Mutmaßlicher Block-Entführer zieht Vergleich zu James Bond
Autor: Stephanie Lettgen, dpa
, Mittwoch, 08. Juli 2026
Er war Model und Fitnesstrainer, da erhielt er ein Angebot, von dem er sich geehrt fühlte: Er solle zwei Kinder der Familie Block retten, berichtet ein Zeuge. Seine Geschichte klingt wie ein Thriller.
Vom Model zum mutmaßlichen Entführer: Im Block-Prozess hat ein 35-Jähriger als Zeuge seine Version der Silvesternacht 2023/24 geschildert. «Wir waren aufgeregt und ein bisschen ängstlich», sagt der Zeuge über die Gefühle des Teams kurz vor der Aktion. Aber die Männer hätten geglaubt, die Kinder vor einem schrecklichen Vater retten zu müssen.
Der Mann hatte sich im Frühjahr von Israel aus in Interviews in Deutschland zu Wort gemeldet. Damals wurde er als Jonathan C. vorgestellt. Er habe seinen Nachnamen aber geändert, sagt der Mann auf Englisch laut Übersetzung. Er heiße nun Jonathan G.. Früher habe er als Model und Fitnesstrainer gearbeitet, doch derzeit habe er keinen Job. «Ich kann nicht arbeiten, weil all diese Artikel erschienen sind.»
Der große, schlanke Mann mit dem Bart trägt Jeans, Sakko und ein hellblaues Hemd. Er wirkt zurückhaltend, spricht sehr schnell, rauscht durch die Ereignisse - die Prozessbeteiligten haben später viele Nachfragen.
Er sei in das Team geholt worden, weil er Deutsch spreche, denn er habe elf Jahre lang in Hamburg gelebt, sagt der 35-Jährige mit Wurzeln in Schweden und Israel. Er habe bei Wohltätigkeits-Veranstaltungen mit Kindern gearbeitet. Bei der Rückholaktion habe er die Aufgabe gehabt, mit dem Mädchen und dem Jungen zu kommunizieren. Für seine Teilnahme bekam er eigenen Angaben zufolge 10.000 Euro.

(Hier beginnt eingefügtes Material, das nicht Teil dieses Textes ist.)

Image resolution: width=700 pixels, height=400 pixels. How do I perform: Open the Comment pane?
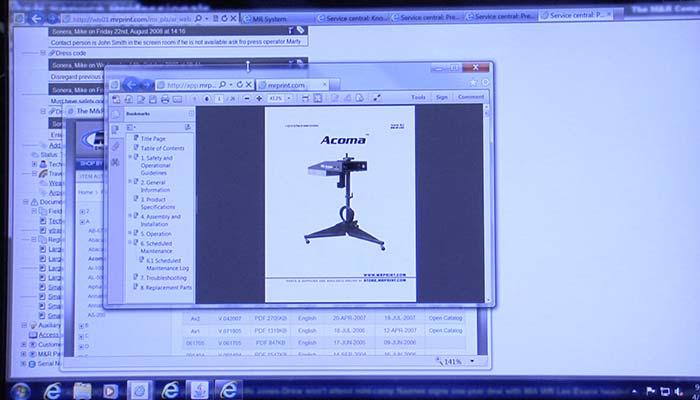click(x=470, y=98)
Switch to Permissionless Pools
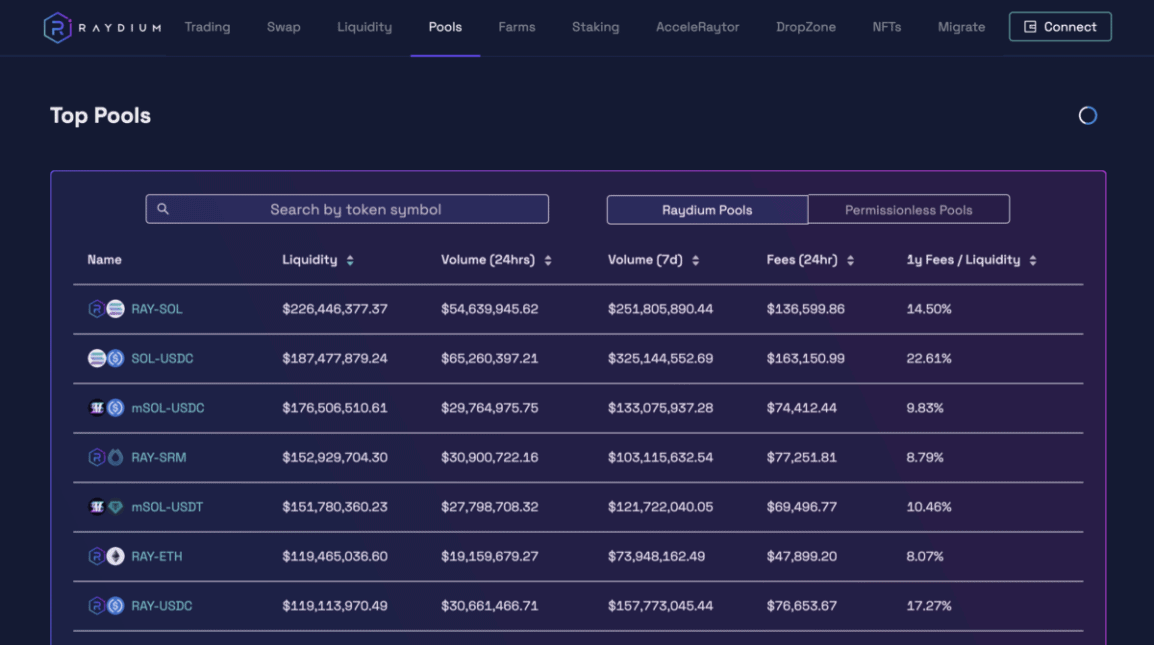 pos(908,209)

Zeuge: Ich fühlte mich geehrt
Er habe im Dezember 2023 über einen Bekannten Kontakt zu dem Chef einer israelischen Sicherheitsfirma, David Barkay, bekommen. Der habe Leute für eine angeblich rechtmäßige «Operation» gesucht, um zwei Kinder der Familie Block zu retten, sagt der Zeuge. Er habe sich geehrt gefühlt, dass ihm ein «Mossad-Agent» so ein Angebot mache. «Ich wollte etwas Gutes tun.»
Er habe zugesagt, obwohl er nicht auf alle seine Fragen von Barkay Antworten bekommen habe. «Man sieht James-Bond-Filme, und dann will man Teil von so etwas sein.» Alle in der Gruppe hätten Spitznamen bekommen, die richtigen Namen habe er erst viel später erfahren. «Ich war Nils Holgersson», sagt der Zeuge. Die Männer mit Kampfsport-Erfahrung seien die «Ninjas» gewesen.
Der Mann hatte für seine Zeugenaussage sicheres Geleit bekommen. Bereits drei Männer und eine Frau aus Israel, darunter auch Barkay, hatten diese Zusage erhalten. Sie müssen zu einem späteren Zeitpunkt ebenfalls mit einer Anklage und einem Prozess rechnen.